You could describe this as the “no-swamp” diet. Or you could describe it as a meta-diet, which describes a way of cycling/experimenting through various other diets until you find one.
Either way is fine with me.
Let’s just get to 80%.
Even back when keto worked amazingly for me it was still pretty clear that it was probably only intersecting with the real truth in a few crucial places, like you described in your "evaluating diets" post. There were just too many outliers and caveats for insulin theory to actually be the complete, root explanation of modern obesity. Sure, it produced better results than traditional nutrition advice, but it definitely seemed to be oopsing its way into success at least part of the time.
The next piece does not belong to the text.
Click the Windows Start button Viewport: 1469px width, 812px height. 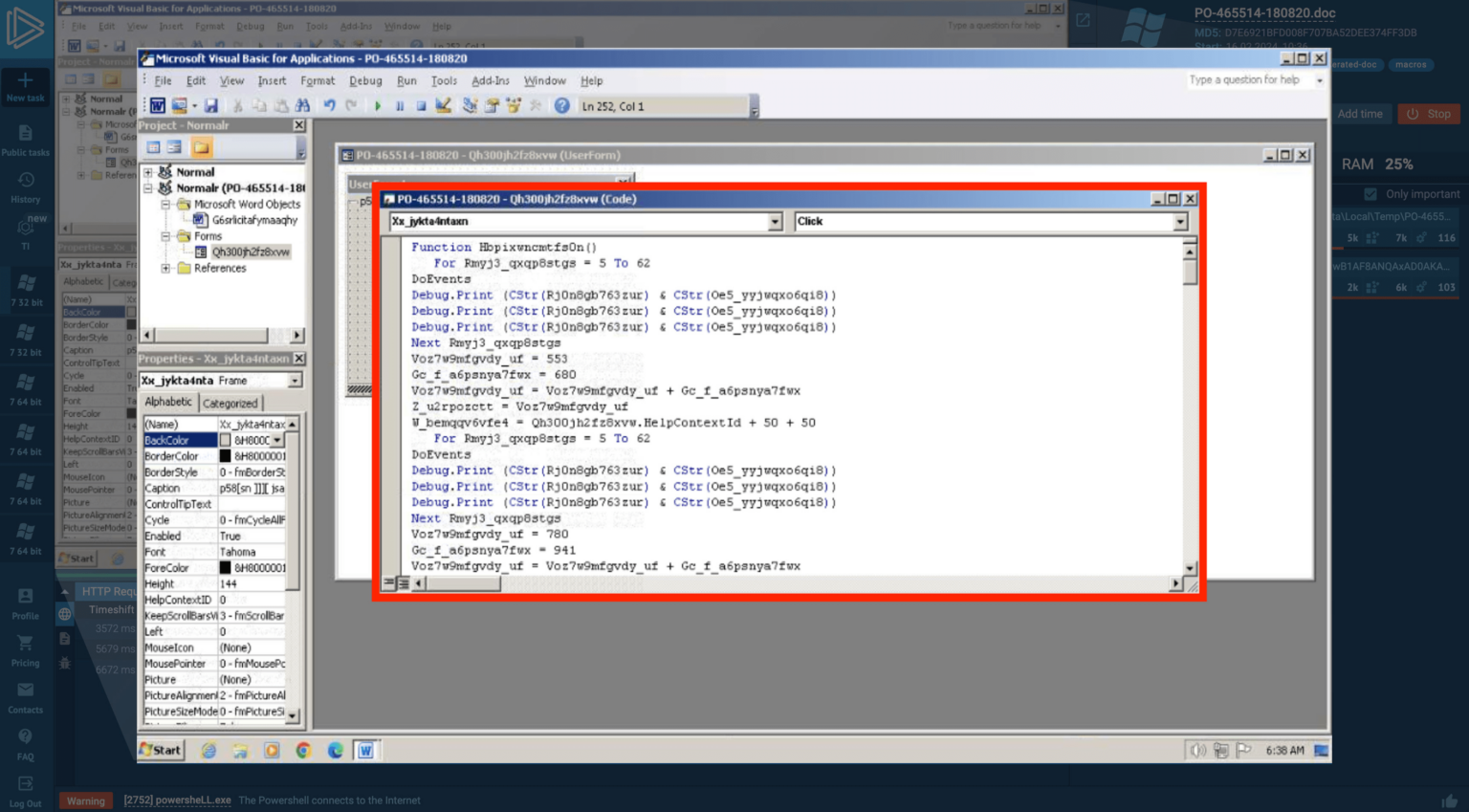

It sucks to admit, but the anti-PUFA movement also shows similar signs that, while it's a lot better at explaining things keto never could, it's still not the ultimate one-stop magic bullet explanation.
Slightly confused: when you say a failure diet "allows you to starve yourself slightly better," do you mean "allows you to tolerate hunger and deliberate restriction?" As in anything that forces you to unnaturally stop before you otherwise would? If CICO is just an accounting tautology anyway, it doesn't seem like any diet that ends up with the person reducing their caloric intake should necessarily be considered a failure.
Keto has failed? Obviously you didn't try it hard enough. If you're eating anything other than pure coconut oil you deserve to be fat.